Every line from the one containing "Screen dimensions: 1428x620" through the end of the listing below goes in the output, exactly and without pictures.

****

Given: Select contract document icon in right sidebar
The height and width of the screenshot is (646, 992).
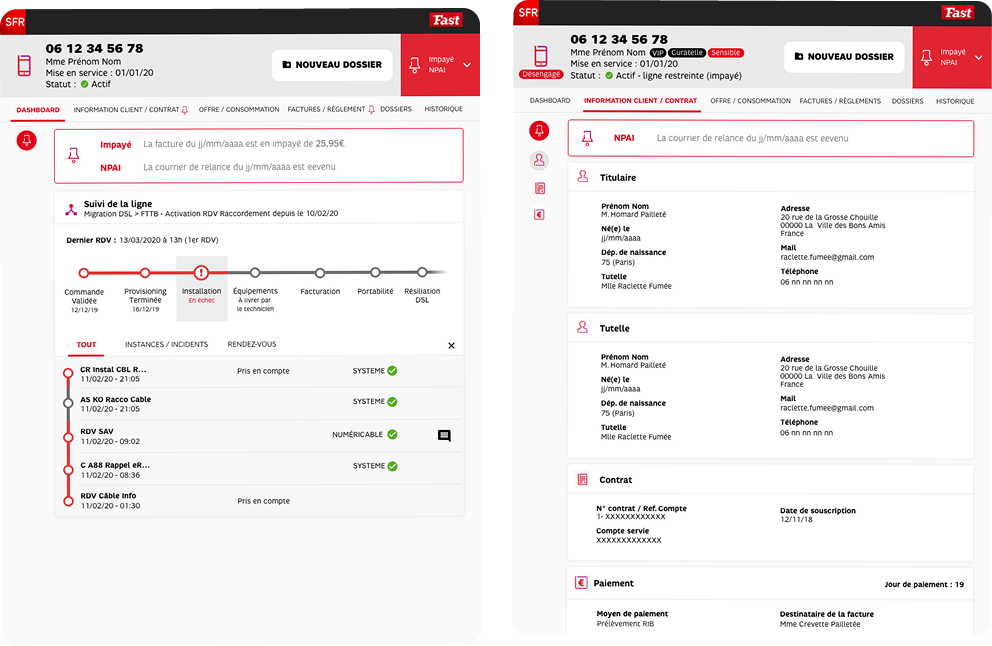Looking at the screenshot, I should (539, 188).
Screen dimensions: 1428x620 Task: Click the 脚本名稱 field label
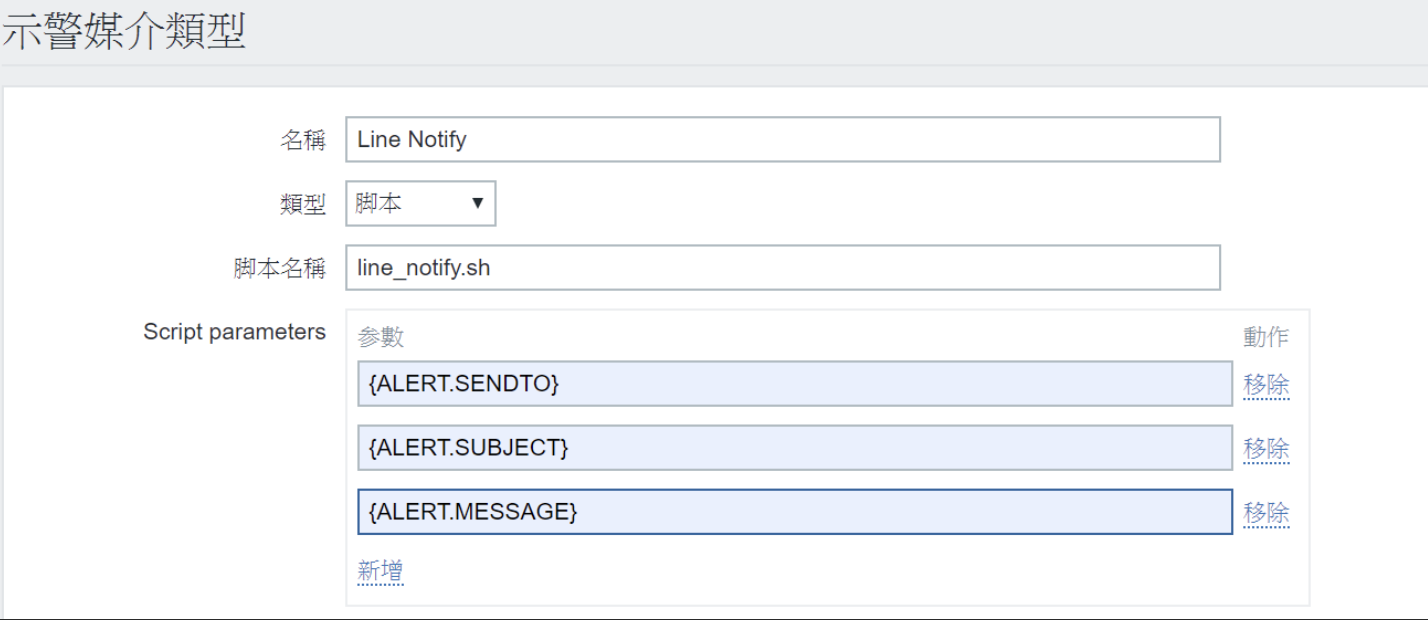pyautogui.click(x=279, y=268)
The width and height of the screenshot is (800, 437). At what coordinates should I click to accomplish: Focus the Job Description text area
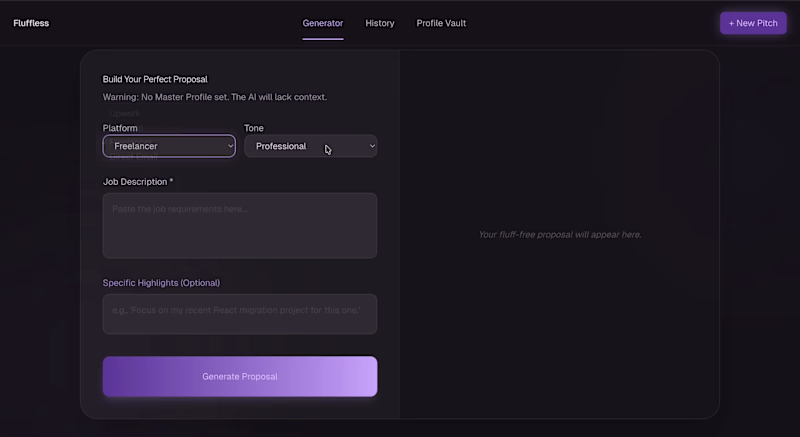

****

**Finished task**
Screen dimensions: 1428x620 Task: Click the 脚本名稱 field label
pyautogui.click(x=279, y=268)
The width and height of the screenshot is (800, 437). At what coordinates should I click to accomplish: Focus the Job Description text area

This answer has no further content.